Balsalazide is administered orally. Systemic absorption is very low and variable in healthy subjects. However, the primary action of the drug is local, not systemic. Once in the colon, bacterial azoreductases cleave the compound to release 5-aminosalicylic acid (5-ASA), the therapeutically active portion, and 4-aminobenzoyl-beta-alanine (4-ABA). The compounds 5-ASA and 4-ABA are further metabolized to N-acetylated metabolites (N-Ac-5-ASA and N-Ac-4-ABA). Balsalazide is 99% or more bound to human plasma proteins; 5-ASA and N-Ac-5-ASA are 43% and 78% bound, respectively. Balsalazide and its metabolites have been identified in plasma, urine, and feces. The major route of elimination is via the feces; approximately 65% of a single dose (2.25 grams/dose) has been recovered as metabolites in healthy subjects. Less than 1% of an oral dose has been recovered from the urine as parent compound. The elimination half-life cannot be determined because of large intersubject variability.

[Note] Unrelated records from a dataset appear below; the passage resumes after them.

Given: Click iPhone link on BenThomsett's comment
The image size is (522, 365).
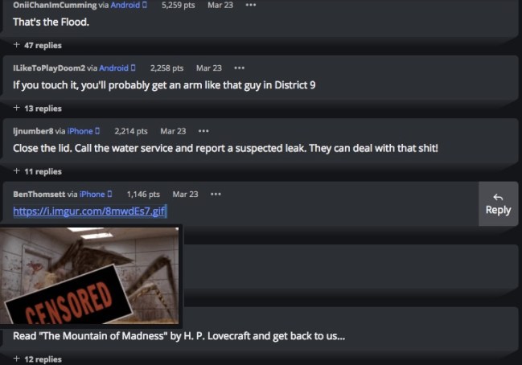Looking at the screenshot, I should tap(92, 194).
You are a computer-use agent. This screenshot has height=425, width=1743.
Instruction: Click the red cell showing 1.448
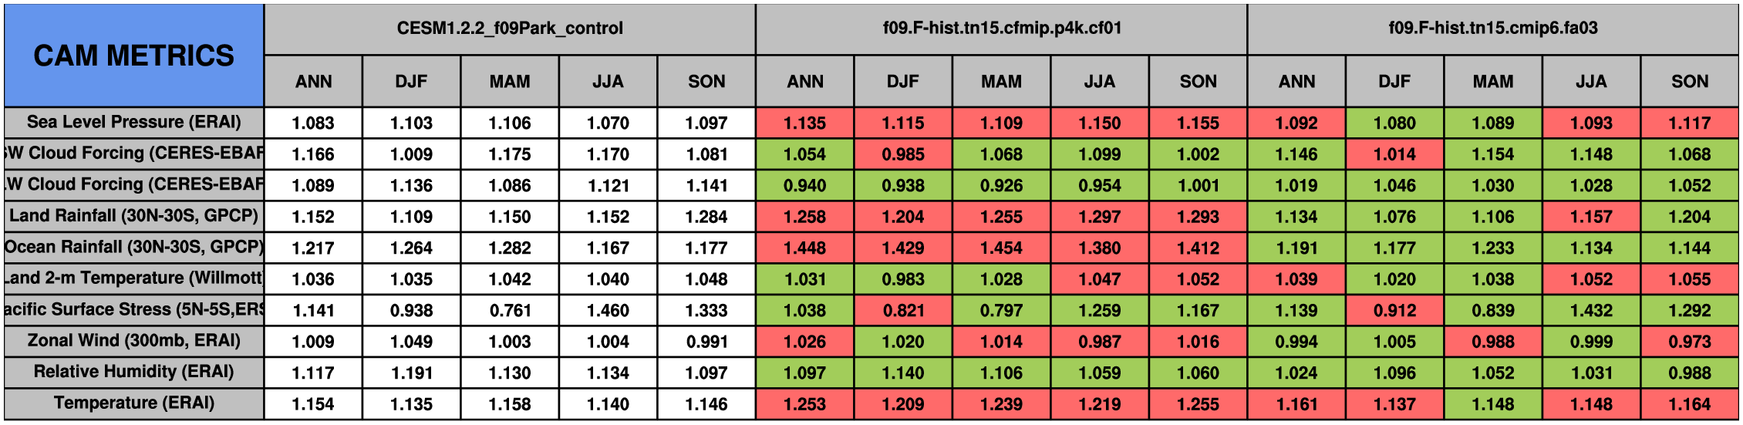click(804, 248)
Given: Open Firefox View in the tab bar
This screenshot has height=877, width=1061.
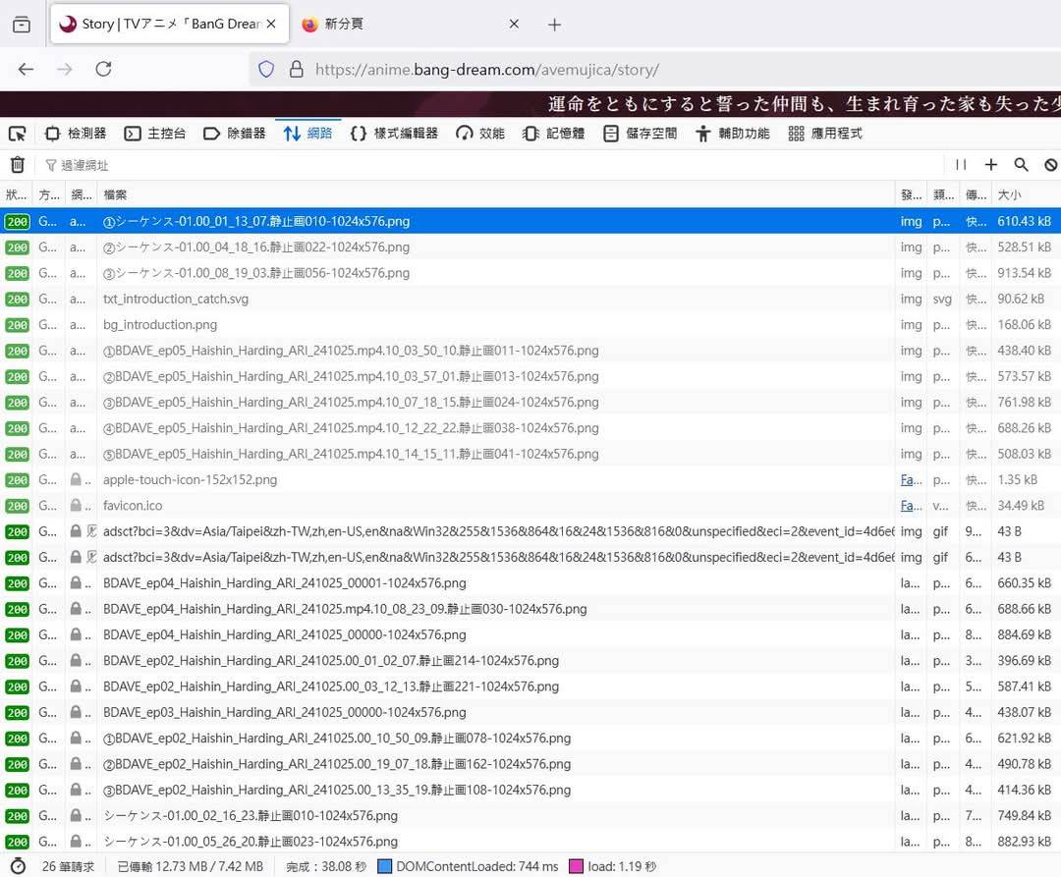Looking at the screenshot, I should 22,25.
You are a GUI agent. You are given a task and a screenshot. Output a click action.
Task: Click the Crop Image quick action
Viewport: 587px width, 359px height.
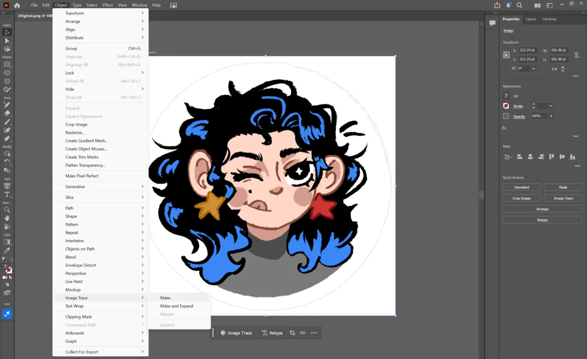coord(521,198)
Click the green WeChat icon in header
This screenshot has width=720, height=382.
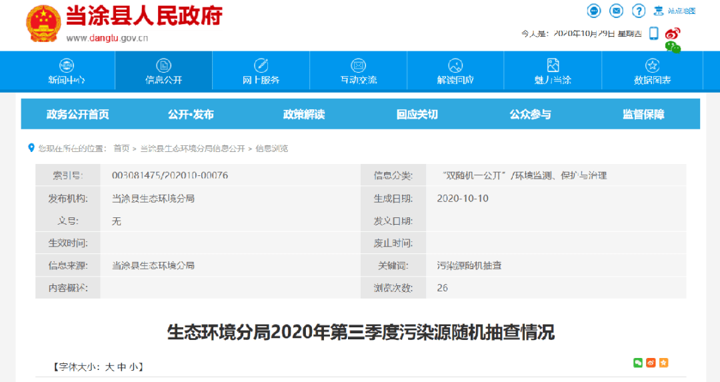click(673, 47)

Affected cytochrome P450 (CYP450) isoenzymes and drug transporters: None
Balsalazide and its metabolites were not shown to inhibit CYP1A2, CYP2C9, CYP2C19, CYP2D6, and CYP3A4/5.

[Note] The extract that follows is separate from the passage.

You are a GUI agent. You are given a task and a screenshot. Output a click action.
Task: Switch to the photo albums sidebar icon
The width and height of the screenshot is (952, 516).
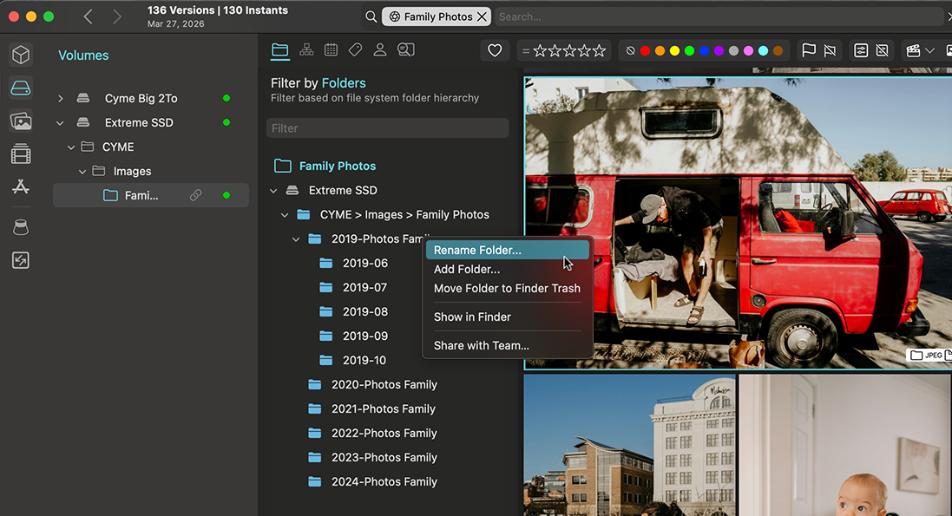(x=21, y=121)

-Route-Specific Pharmacokinetics
Oral Route
Balsalazide capsules contain acid-insoluble balsalazide disodium granules. The effect of food on the absorption of balsalazide has been studied; data indicate that both Cmax and AUC are lower, while Tmax is markedly prolonged, when balsalazide is administered along side a high-fat meal as compared to fasting. No inference can be made as to how these systemic exposure differences predict the clinical efficacy of the drug since clinical efficacy is primarily determined by the local effects of 5-ASA on the colonic mucosa.
-Special Populations
Hepatic Impairment
Given the low systemic absorption, hepatic impairment is not expected to change the pharmacokinetic parameters of balsalazide to a clinically relevant extent. However, patients with impaired liver function should be monitored.
Renal Impairment
The mean urinary recovery of balsalazide, 5-ASA, and N-Ac-5-ASA was 0.20%, 0.22% and 10.2%, respectively; renal impairment is not expected to change the pharmacokinetic parameters to a clinically relevant extent. However, patients with impaired renal function should be monitored.
Pediatrics
In studies of pediatric patients with mild-to-moderate active ulcerative colitis receiving 6.75 grams/day, steady-state was reached within 2 weeks, similar to what is observed in adult patients. Likewise, the pharmacokinetics of balsalazide, 5-ASA, and N-Ac-5-ASA were characterized by very large interpatient variability, which is also similar to that seen in adult patients. The pro-drug moiety, balsalazide, appeared to exhibit dose-independent (i.e., dose-linear) kinetics in children, and the systemic exposure parameters (Cmax and AUC) increased in an almost dose-proportional fashion after the 6.75 grams/day versus the 2.25 grams/day doses. However, the absolute magnitude of these exposure parameters was greater relative to adults. The Cmax and AUC observed in pediatric patients were 26% and 102% greater than those observed in adult patients at the 6.75 grams/day dosage level. In contrast, the systemic exposure parameters for the active metabolites, 5-ASA and N-Ac-5-ASA, in pediatric patients increased in a less than dose-proportional manner after the 6.75 grams/day dose versus the 2.25 grams/day dose. Additionally, the magnitude of these exposure parameters was decreased for both metabolites relative to adults. For the metabolite of key safety concern from a systemic exposure perspective, 5-ASA, the Cmax and AUC observed in pediatric patients were 67% and 64% lower than those observed in adult patients at the 6.75 grams/day dosage level. Likewise, for N-Ac-5-ASA, the Cmax and AUC observed in pediatric patients were 68% and 55% lower than those observed in adult patients at the 6.75 grams/day dosage level.
Other
Systemic absorption of balsalazide can be significantly higher in ulcerative colitis patients.